Once you’ve blown over .08, you’ll be taken to the police station. At that point, you might begin to realize the consequences of your actions. A first offender in Illinois will lose his or her driving privileges for an entire year, and that person will also face jail time of up to one year and pay fines up to $2,500.
It’s a lot to deal with; all because you thought you were OK to drive home after drinking.
A repeat offense
If you already have a DUI offense on the books, you’re going to feel a lot of anxiety when you’re arrested again. A repeat offense in Illinois comes with penalties that far exceed that of a first offender in the state, but new legislation recently passed has eliminated jail time in favor of ignition interlock devices.

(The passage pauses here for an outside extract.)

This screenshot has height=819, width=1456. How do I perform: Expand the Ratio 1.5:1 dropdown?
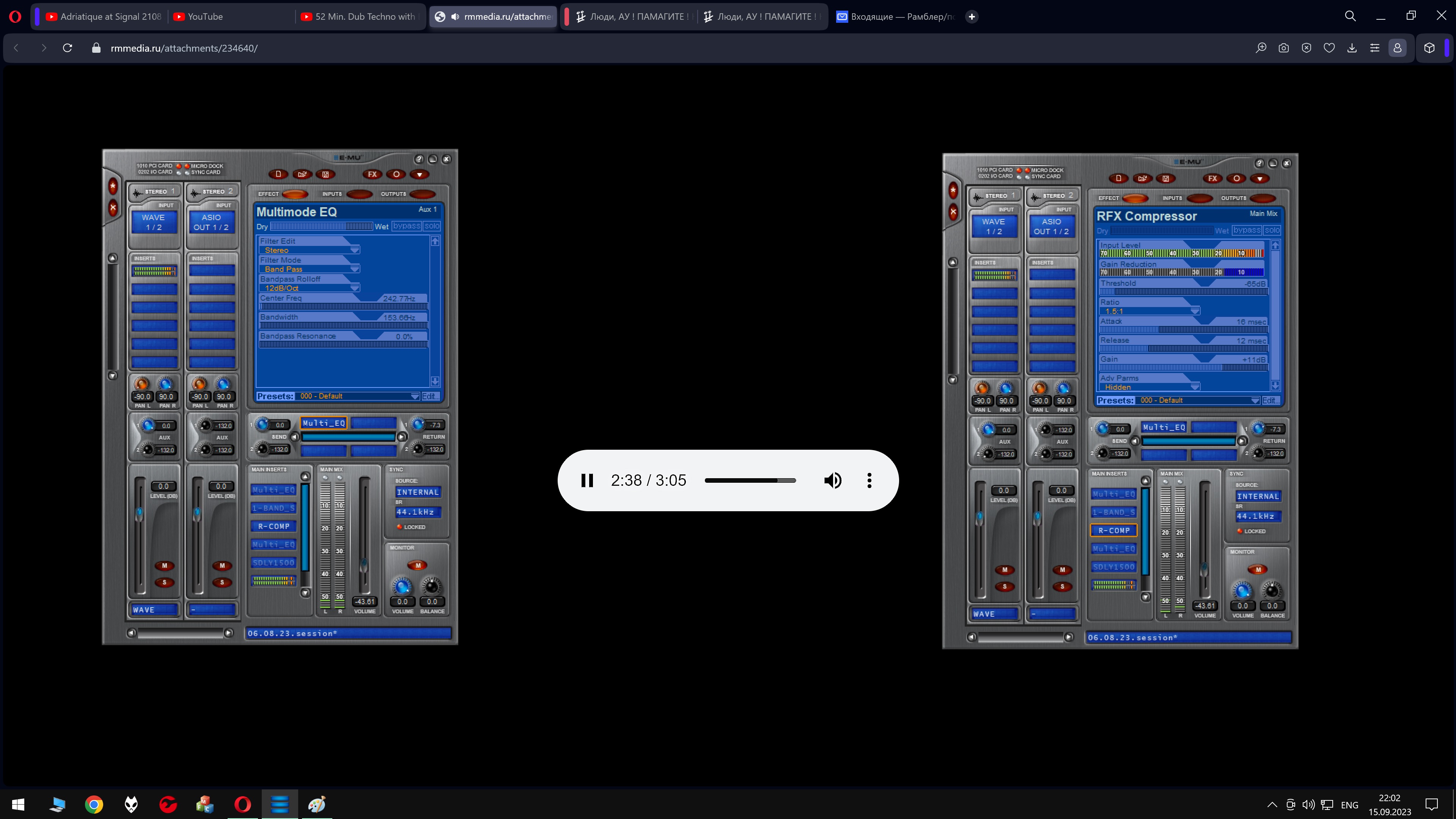coord(1194,311)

If you’re a third time or more DUI offender in Illinois, you will lose your drivers license for a period of up to 10 years and pay up to $25,000 in fines. Prior to the passing of the new law, you’d also spend up to 30 months in prison and could be in jail for up to 7 years.
Anyone facing that much time in jail should be thankful for Senate Bill 627, because now that it’s passed it’s changed the requirements for jail in the state. The bill eliminates much of the jail time for repeat offenders and allows the offender to drive if they have an ignition interlock device installed in their vehicle.
Anyway you look at it, it’s not a good idea to drink and drive in Illinois or anywhere else in the USA. Stay sober, or hand the keys over to someone else if you plan on heading out for the night.